- [SOURCE RECORDS]:
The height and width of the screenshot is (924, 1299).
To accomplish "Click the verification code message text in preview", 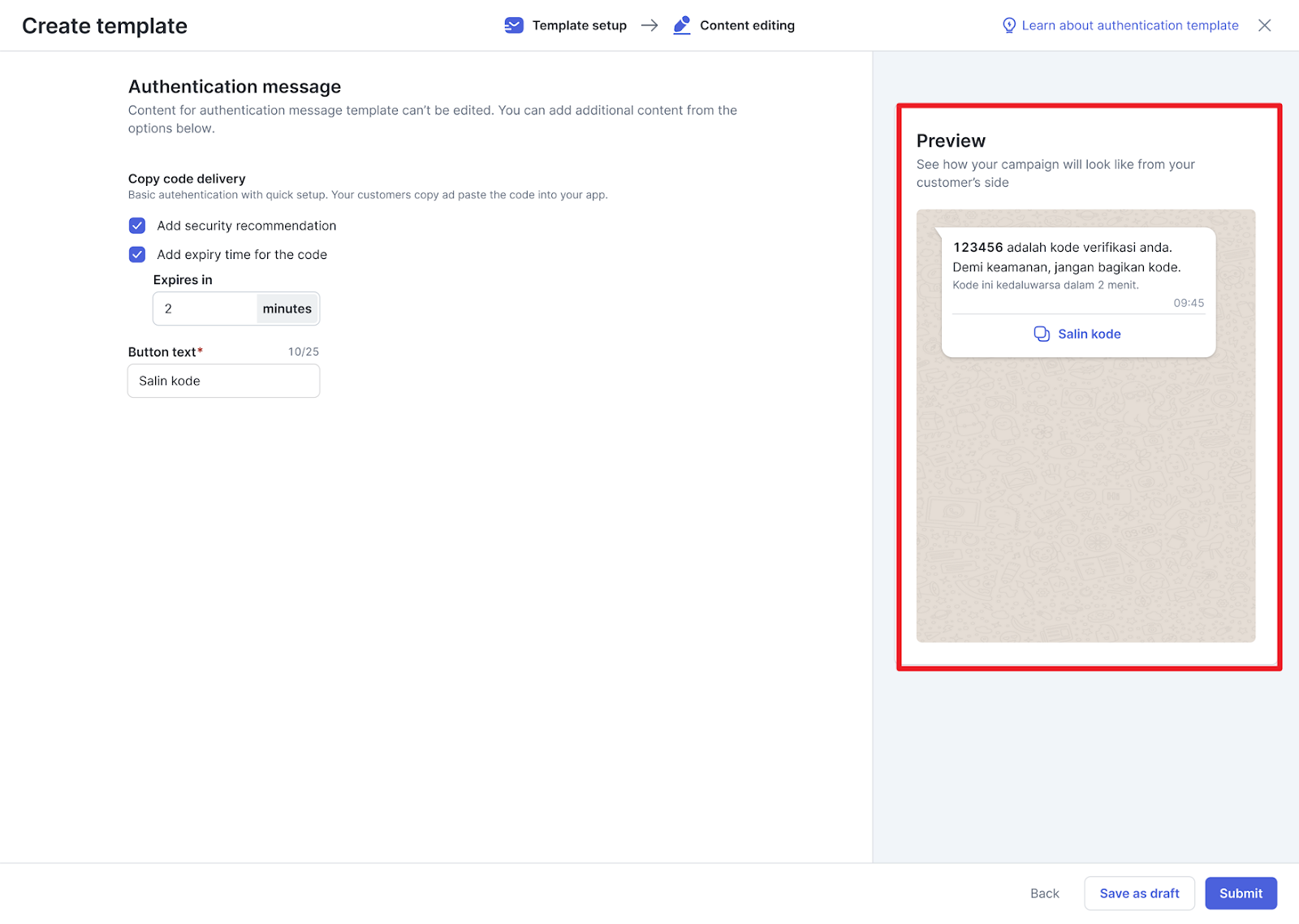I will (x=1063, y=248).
...
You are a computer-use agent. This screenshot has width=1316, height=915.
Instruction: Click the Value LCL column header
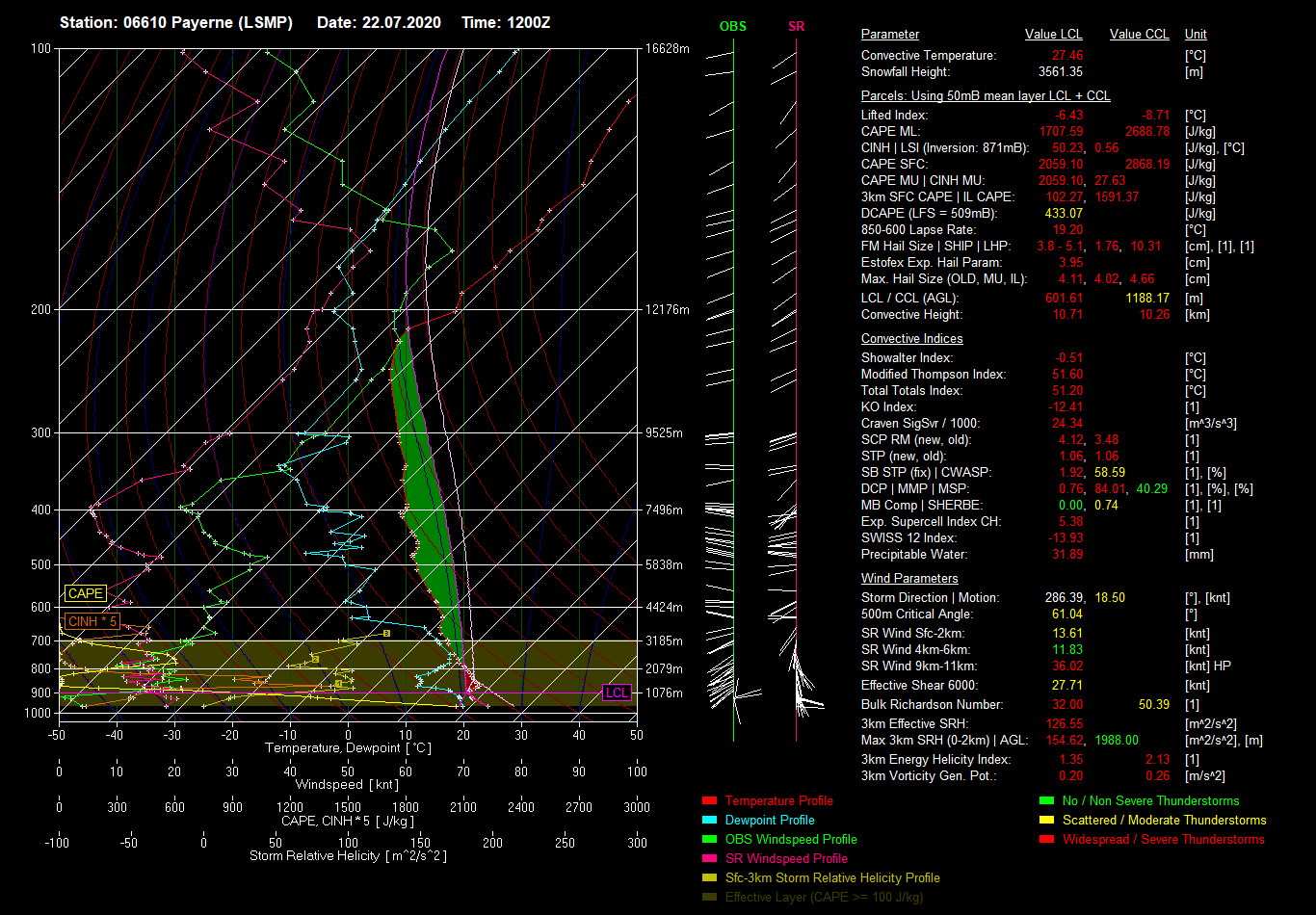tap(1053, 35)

- [ASSIGNMENT]: In the records above, how many lines contain the word "height"? Say only the number.

- [ANSWER SPACE]: 2